BRIEF: Your task is to output every record exactly as it is given.

(Beginning of SUPPLIED INFORMATION)

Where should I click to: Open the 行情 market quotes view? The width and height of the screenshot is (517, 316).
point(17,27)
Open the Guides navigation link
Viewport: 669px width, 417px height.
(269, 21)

(End of SUPPLIED INFORMATION)

TASK RESPONSE:
Where should I click to: Open the 行情 market quotes view? The width and height of the screenshot is (517, 316).
point(17,27)
Open the Guides navigation link
Viewport: 669px width, 417px height.
(269, 21)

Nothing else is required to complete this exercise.